The clinical presentation of antithrombin deficiency (AT deficiency) depends on whether patients develop venous or arterial thrombosis and on the extent of damage to the particular organ. Patients with lower extremity deep venous thrombosis (DVT) present in the usual manner, with unilateral leg edema; pain in the calf, thigh, or groin; and limitation of movement due to the presence of pain.

Pulmonary embolism (PE) may manifest as dyspnea, onset of pleuritic chest pain, and, rarely, hemoptysis. PE is underdiagnosed in many patients with DVT, because DVT, PE, or both may be not be clinically apparent.

The most common thrombotic manifestations include lower extremity venous thromboembolism (VTE), with recurrent VTE being common.

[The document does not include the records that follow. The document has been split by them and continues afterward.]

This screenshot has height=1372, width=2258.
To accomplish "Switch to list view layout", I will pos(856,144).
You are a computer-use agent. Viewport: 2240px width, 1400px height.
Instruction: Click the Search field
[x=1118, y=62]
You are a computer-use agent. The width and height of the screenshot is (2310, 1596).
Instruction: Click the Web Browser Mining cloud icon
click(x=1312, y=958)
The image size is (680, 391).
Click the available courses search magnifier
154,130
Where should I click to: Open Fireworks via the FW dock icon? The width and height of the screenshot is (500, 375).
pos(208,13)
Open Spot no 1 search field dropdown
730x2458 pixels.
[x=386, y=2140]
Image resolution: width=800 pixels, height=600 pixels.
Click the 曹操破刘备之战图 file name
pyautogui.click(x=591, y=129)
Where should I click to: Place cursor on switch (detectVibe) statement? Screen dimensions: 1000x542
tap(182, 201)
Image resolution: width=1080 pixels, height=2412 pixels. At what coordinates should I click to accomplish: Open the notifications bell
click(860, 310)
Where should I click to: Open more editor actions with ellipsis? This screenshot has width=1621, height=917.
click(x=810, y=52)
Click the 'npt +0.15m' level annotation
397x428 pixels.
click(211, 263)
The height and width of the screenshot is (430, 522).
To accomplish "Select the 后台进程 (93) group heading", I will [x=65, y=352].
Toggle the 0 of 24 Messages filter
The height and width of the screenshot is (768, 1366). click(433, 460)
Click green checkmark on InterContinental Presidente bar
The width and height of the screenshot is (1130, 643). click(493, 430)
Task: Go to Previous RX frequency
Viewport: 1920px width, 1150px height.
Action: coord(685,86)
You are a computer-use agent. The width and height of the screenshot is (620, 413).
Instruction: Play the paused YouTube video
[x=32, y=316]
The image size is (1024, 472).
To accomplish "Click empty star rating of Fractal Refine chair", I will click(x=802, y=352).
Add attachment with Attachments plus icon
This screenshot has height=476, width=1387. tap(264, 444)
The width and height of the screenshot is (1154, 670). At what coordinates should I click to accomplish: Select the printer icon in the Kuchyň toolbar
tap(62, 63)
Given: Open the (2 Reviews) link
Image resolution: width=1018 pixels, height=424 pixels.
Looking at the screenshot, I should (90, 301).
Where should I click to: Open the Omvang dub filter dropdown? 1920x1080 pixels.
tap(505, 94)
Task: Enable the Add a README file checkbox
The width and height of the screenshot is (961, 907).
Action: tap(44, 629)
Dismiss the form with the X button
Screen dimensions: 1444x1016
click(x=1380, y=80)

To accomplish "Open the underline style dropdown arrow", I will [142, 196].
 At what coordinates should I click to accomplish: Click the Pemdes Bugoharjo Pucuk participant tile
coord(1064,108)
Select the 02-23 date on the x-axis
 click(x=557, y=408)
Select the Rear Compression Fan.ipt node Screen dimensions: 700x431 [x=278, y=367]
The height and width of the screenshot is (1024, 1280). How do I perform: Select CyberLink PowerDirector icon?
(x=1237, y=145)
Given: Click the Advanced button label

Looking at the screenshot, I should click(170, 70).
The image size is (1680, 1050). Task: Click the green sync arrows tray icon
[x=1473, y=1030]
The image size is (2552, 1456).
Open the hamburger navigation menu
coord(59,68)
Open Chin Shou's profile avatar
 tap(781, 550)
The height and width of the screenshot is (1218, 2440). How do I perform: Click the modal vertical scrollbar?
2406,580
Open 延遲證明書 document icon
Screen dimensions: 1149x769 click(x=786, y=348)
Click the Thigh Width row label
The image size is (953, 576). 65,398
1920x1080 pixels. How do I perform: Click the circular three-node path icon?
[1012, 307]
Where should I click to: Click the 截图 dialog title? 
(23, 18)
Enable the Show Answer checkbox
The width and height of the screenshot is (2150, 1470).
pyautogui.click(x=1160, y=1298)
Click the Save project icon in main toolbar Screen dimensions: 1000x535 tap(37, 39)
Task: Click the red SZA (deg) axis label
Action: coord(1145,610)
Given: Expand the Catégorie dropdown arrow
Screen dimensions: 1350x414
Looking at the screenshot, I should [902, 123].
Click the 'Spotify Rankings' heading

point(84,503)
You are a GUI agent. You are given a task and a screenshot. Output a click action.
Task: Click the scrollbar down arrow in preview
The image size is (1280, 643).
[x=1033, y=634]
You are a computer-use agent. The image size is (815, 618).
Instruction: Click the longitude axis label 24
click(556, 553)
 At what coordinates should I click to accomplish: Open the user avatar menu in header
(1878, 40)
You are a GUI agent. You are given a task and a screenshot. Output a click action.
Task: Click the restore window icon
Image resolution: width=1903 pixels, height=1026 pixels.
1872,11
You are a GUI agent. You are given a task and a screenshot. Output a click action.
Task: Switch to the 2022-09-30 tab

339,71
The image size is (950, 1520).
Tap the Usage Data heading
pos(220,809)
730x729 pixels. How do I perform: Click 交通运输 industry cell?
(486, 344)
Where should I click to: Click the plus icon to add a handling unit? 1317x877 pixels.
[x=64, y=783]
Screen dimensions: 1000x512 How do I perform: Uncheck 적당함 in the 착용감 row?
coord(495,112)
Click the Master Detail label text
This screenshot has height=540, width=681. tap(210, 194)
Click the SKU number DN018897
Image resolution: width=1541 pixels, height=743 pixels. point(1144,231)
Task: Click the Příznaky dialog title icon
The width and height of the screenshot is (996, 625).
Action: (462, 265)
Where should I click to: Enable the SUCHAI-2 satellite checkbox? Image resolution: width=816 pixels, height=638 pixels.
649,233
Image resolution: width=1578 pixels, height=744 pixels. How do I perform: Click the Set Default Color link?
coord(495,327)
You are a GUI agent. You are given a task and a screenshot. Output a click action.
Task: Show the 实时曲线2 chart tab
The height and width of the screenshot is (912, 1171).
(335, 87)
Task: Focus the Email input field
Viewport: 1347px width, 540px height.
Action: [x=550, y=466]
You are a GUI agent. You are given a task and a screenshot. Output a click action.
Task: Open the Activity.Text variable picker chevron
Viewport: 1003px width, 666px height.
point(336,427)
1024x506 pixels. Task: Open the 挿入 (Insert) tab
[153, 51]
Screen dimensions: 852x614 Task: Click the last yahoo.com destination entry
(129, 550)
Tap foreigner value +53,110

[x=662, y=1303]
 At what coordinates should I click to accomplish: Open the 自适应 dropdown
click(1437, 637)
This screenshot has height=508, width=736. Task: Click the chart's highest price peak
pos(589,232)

Thrombosis involving the abdominal veins and/or other organs results in different manifestations and includes the onset of vague abdominal pain; postprandial exacerbation of abdominal pain, bloating, diarrhea, and/or hematochezia when mesenteric veins are involved^[55]; and, sometimes, ascites with right upper abdominal pain if portal or hepatic vein thrombosis is present.

Thrombosis of the retinal vessels causes visual defects, whereas cerebral venous sinus or arterial thrombosis results in central nervous system (CNS) manifestations that are related to the location of the thrombus. Other sites of thrombosis include the inferior vena cava and renal, axillary, brachial, or pelvic veins. Arterial thrombosis as the first manifestation of AT deficiency is less common.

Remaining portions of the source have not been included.